--- What needs to be done ---
After locating the line with "You are a computer-use" in the data that follows, return it and every later line exactly, up to and including the line with "Given: Select Fleetwood, Tommy at +4000".

--- Given records ---
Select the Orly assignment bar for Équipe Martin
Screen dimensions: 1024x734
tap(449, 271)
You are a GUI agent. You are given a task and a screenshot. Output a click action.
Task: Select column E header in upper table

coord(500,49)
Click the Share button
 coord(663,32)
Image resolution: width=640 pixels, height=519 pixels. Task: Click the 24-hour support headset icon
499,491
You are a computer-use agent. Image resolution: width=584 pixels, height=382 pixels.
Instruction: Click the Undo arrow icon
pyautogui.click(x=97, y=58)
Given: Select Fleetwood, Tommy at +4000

...

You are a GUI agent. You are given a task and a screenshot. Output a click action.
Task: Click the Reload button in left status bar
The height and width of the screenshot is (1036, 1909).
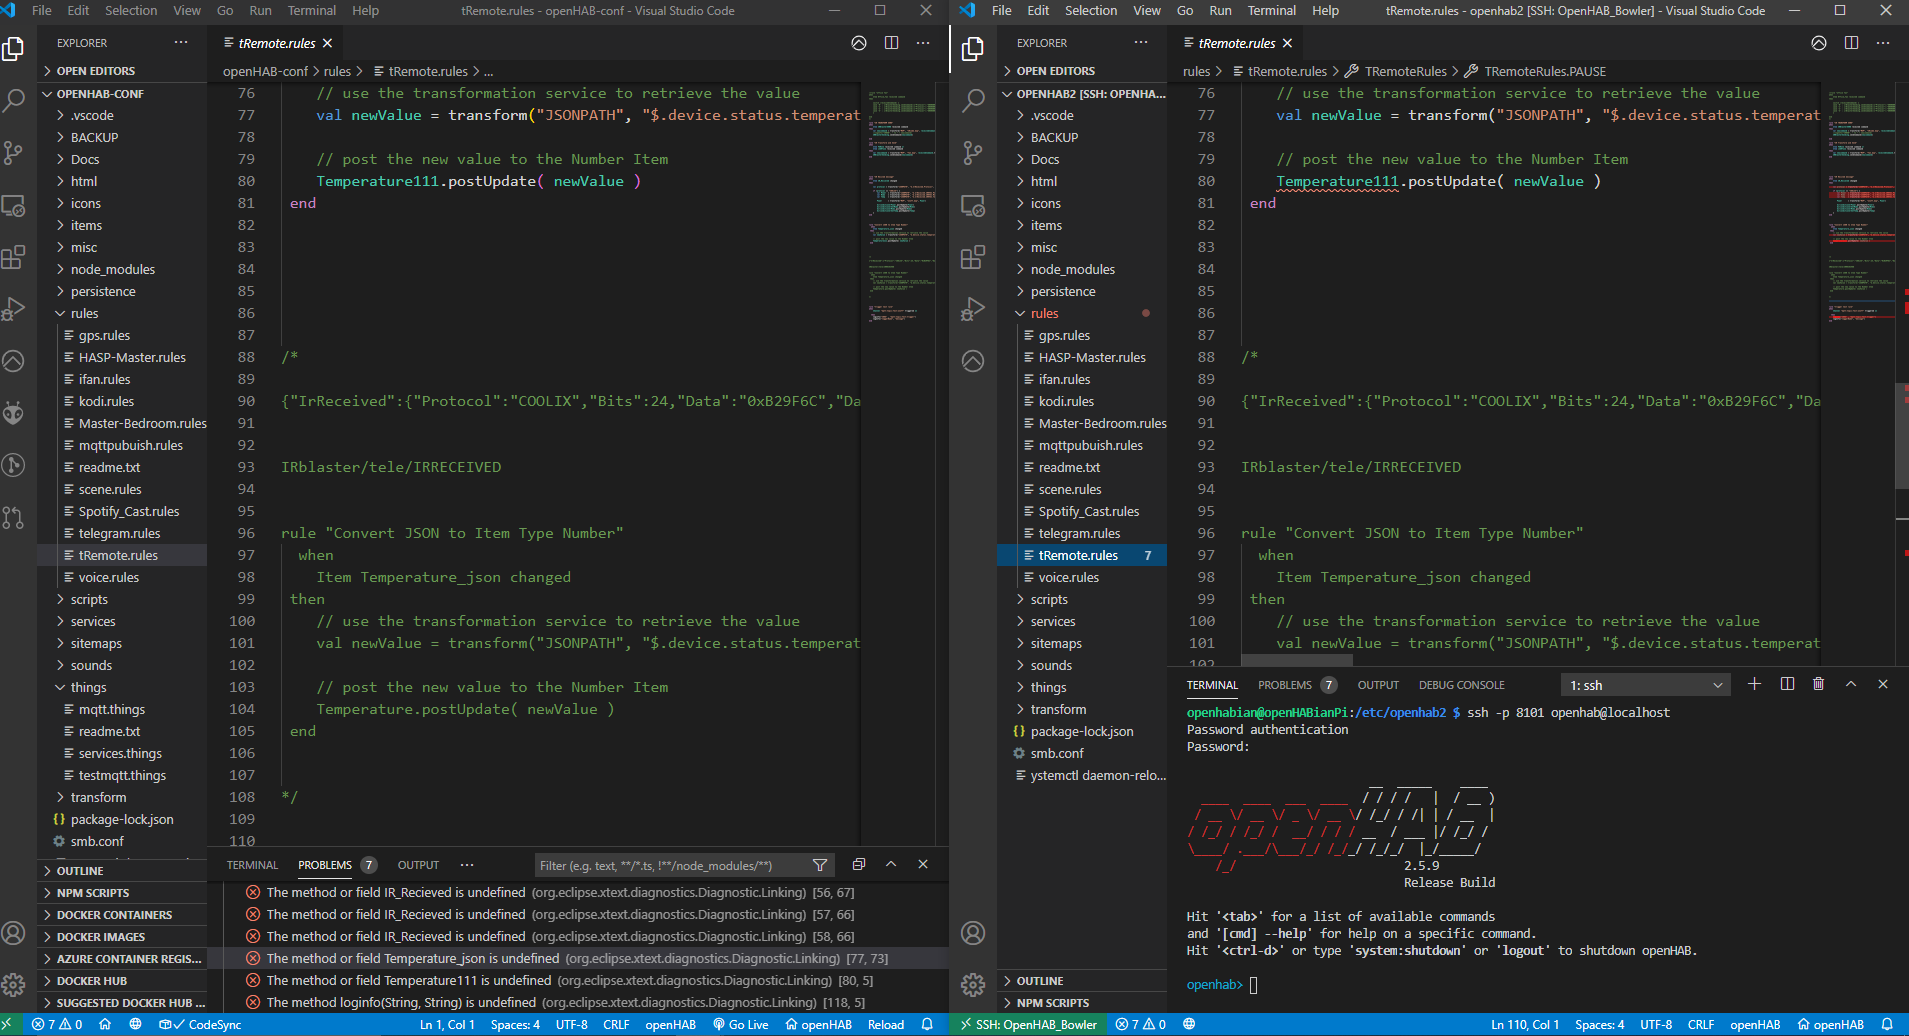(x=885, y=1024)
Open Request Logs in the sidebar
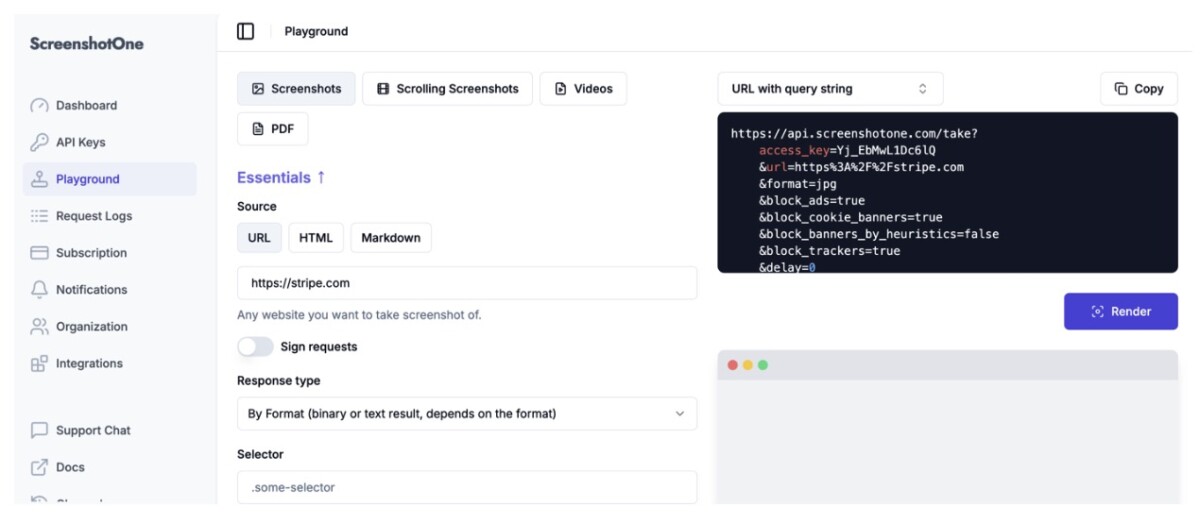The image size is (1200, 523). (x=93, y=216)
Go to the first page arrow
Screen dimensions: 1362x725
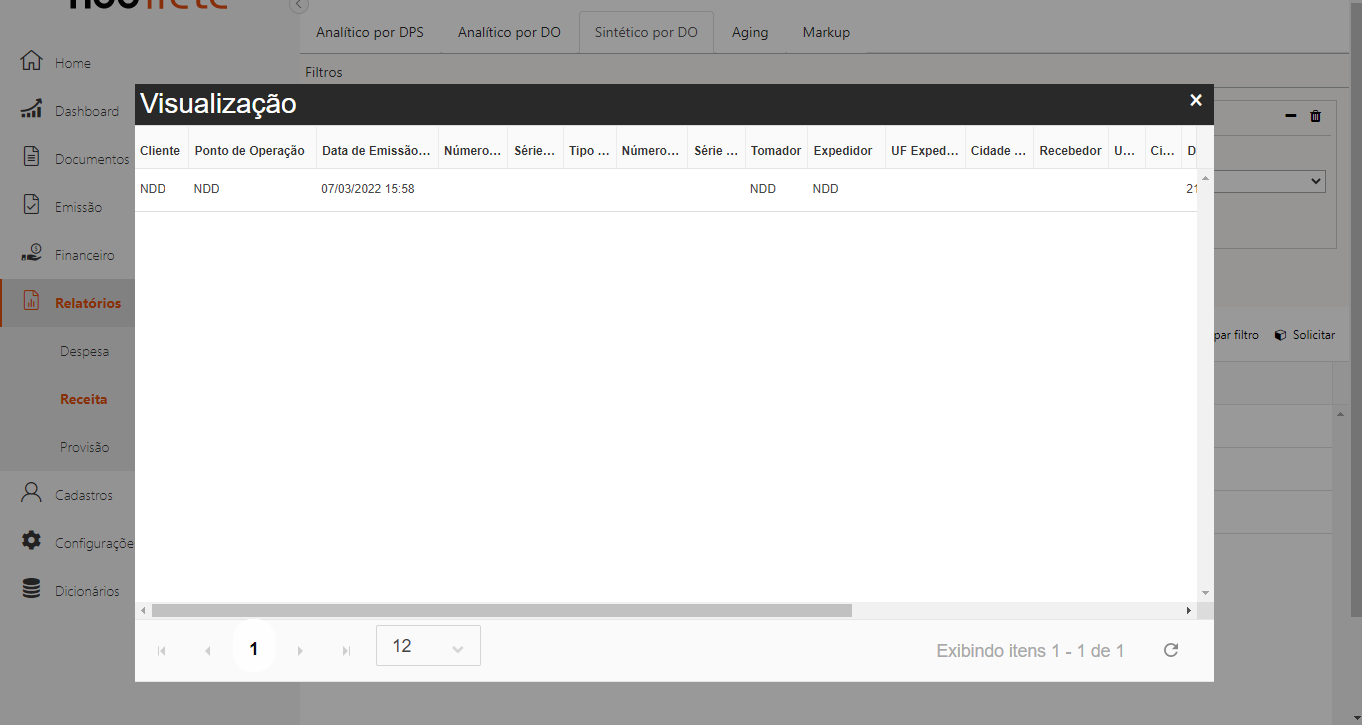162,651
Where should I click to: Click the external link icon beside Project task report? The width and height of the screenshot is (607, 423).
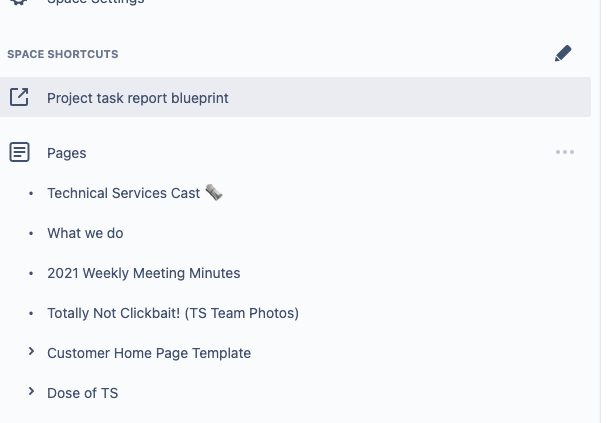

--- Response ---
You are a computer-use agent. Image resolution: width=584 pixels, height=382 pixels.
Instruction: Click the Undo arrow icon
pyautogui.click(x=97, y=58)
Given: Select Fleetwood, Tommy at +4000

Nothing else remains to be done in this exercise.